Why do you need carbohydrates?

Consuming more carbs contributes to your body’s reserve supply of energy, which is vital for training – especially for intense training! These energy reserves are stored as glycogen in your muscles and liver. When you exercise, they are broken down into glucose, which is converted into metabolic energy.

However, glycogen stores are limited. As the intensity of your physical activity increases, this saved energy supply is depleted. That’s one of the main reasons why you may feel fatigued during a marathon or competition. How can you overcome these feelings of tiredness and keep going? By eating carbohydrates before you start exercising, especially carbs with a high glycemic index, you can increase your blood sugar levels rapidly to infuse your body with quick energy. Some good foods to choose from include dates or a slice of white bread with jam.

What role does protein play?

Protein is directly linked to physical performance. If you do high-intensity activities, you’ll need to eat 20-40 grams of high-quality protein, such as chicken or fish, about every 3 to 4 hours during a day of exercise. Why? Because protein helps to increase your storage supply of glycogen, contributes to building muscles, and aids in post-exercise recovery. Remember, your muscles are developed by protein and training. Resistance activities, such as lifting weights, doing pushups and sit-ups, or using tension bands all work to increase muscle mass.

Many people mistakenly believe that they can speed up the muscle building process by eating protein additives, powders, and power snacks. But this method isn’t worthwhile; it’s ineffective at best, and harmful at worst because of preservatives, sweeteners and flavorings that are often featured in the ingredient list.

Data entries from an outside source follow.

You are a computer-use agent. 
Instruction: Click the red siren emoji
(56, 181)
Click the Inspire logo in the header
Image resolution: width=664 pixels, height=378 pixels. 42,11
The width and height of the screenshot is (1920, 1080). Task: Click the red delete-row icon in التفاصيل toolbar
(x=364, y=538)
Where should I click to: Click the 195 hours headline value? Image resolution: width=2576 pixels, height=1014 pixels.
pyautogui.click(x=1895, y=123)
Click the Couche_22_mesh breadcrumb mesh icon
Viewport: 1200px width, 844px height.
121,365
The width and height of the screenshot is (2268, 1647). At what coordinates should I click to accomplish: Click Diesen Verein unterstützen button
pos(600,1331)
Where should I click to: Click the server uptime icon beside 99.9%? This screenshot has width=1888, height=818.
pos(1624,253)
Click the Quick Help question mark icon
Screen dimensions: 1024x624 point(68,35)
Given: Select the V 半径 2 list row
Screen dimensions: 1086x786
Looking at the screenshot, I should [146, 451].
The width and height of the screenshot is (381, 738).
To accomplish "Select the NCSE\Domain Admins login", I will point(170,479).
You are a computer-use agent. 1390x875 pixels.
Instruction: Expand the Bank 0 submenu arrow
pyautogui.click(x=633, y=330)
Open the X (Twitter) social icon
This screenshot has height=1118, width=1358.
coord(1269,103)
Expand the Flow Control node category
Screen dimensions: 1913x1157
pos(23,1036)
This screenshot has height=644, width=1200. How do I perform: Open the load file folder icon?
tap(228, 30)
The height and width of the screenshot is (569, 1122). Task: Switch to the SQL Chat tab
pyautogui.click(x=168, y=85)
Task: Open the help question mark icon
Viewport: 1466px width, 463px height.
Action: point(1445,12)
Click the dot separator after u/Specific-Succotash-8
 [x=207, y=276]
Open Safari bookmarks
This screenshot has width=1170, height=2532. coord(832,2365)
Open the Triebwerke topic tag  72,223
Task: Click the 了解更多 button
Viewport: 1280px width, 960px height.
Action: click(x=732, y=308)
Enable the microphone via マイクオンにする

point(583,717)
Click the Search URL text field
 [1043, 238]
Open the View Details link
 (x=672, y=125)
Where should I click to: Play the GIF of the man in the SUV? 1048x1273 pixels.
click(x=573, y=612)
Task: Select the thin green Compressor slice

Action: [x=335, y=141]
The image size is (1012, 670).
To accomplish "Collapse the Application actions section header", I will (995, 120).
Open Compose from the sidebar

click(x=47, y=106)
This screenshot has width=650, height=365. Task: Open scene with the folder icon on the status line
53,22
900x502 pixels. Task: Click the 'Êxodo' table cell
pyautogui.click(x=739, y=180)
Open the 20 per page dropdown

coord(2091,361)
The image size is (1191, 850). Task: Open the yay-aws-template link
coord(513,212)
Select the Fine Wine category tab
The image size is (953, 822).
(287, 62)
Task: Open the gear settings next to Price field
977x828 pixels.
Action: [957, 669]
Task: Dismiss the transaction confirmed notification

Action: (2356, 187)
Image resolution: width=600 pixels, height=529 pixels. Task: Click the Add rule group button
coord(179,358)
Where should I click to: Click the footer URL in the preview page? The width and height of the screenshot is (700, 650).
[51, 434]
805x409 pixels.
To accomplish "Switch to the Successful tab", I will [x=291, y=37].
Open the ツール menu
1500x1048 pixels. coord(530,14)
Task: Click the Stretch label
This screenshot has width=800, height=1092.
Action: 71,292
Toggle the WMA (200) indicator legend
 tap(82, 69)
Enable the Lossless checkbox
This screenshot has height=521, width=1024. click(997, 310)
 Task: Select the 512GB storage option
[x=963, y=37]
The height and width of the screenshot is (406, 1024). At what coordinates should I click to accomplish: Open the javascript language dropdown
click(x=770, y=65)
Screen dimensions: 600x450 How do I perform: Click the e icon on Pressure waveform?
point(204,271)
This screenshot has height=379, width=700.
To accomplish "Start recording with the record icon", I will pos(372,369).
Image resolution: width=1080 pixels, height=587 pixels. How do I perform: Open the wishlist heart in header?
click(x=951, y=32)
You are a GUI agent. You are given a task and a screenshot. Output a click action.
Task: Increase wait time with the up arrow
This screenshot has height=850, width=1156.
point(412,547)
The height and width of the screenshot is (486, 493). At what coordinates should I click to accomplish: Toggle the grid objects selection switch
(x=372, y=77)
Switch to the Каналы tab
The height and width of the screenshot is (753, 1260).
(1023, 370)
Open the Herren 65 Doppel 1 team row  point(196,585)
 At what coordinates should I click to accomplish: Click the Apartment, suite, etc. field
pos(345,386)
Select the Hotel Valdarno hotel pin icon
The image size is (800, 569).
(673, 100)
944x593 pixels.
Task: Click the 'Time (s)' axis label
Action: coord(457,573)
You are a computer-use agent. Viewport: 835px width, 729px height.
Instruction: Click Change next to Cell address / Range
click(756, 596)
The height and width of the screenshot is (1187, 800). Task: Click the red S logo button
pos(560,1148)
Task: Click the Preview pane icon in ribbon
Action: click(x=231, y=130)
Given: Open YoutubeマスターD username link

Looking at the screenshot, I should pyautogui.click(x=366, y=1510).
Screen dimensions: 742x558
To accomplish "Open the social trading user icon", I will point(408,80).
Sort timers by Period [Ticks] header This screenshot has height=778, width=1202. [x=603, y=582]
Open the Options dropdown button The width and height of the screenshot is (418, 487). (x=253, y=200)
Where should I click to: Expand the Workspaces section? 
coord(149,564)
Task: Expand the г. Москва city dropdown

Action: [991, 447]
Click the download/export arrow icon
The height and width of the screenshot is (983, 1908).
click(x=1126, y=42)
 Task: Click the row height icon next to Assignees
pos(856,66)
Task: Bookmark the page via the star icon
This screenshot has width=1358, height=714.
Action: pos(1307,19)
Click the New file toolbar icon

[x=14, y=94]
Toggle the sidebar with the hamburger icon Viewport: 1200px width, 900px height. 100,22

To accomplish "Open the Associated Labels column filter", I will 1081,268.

What’s a good sample daily menu?

When engaged in regular moderate physical activity, take care to eat nutritious foods from all of the main groups – proteins, carbohydrates, fats. A sample day could include the following –

  • Breakfast: Select a light breakfast that will provide energy to get through the morning. A good combo is two slices of whole wheat bread or a whole grain roll, peanut butter or an egg, or a low-fat yogurt with a small bowl of fruit.
  • Mid-morning snack: Fruit and a handful of almonds
  • Lunch: If you regularly grab a sandwich for lunch, choose whole grain bread with lean proteins, such as chicken, turkey or fish. A salad with a protein mixed in and a light dressing drizzled over it is another good suggestion.
  • Dinner: When cooking at home, the sky’s the limit on what healthy foods you can eat for dinner! Base your meal around fish or meat, and add at least two vegetables and some complex carbohydrates. For example, salmon with brown rice, broccoli and zucchini, or a grilled chicken breast with a baked potato and a salad on the side. Avoid sides that are filled with fat-laden calories, such as French fries and full-fat dressings.
  • Bedtime snack: Before you go to bed each night, it is helpful to consume casein protein, derived from dairy products like cheese. Casein protein can significantly boost muscle protein synthesis and prevent muscles from breaking down. It is also digested slowly, so it’s released into your bloodstream gradually as you sleep.

What are some tips for sticking to a healthy meal plan?

Cooking can be a time-consuming process. But if you want to eat healthy, preparing your own meals is the best way to watch what you eat. To cut down on the amount of time it takes to make your food, prepare several dishes in advance. Dedicate a day or afternoon to cooking enough food for a few days or even for a few weeks. Prepare large quantities in advance and store them in the freezer – you’ll be less tempted to eat junk if you know you have tasty, nourishing dishes ready and waiting for you at home.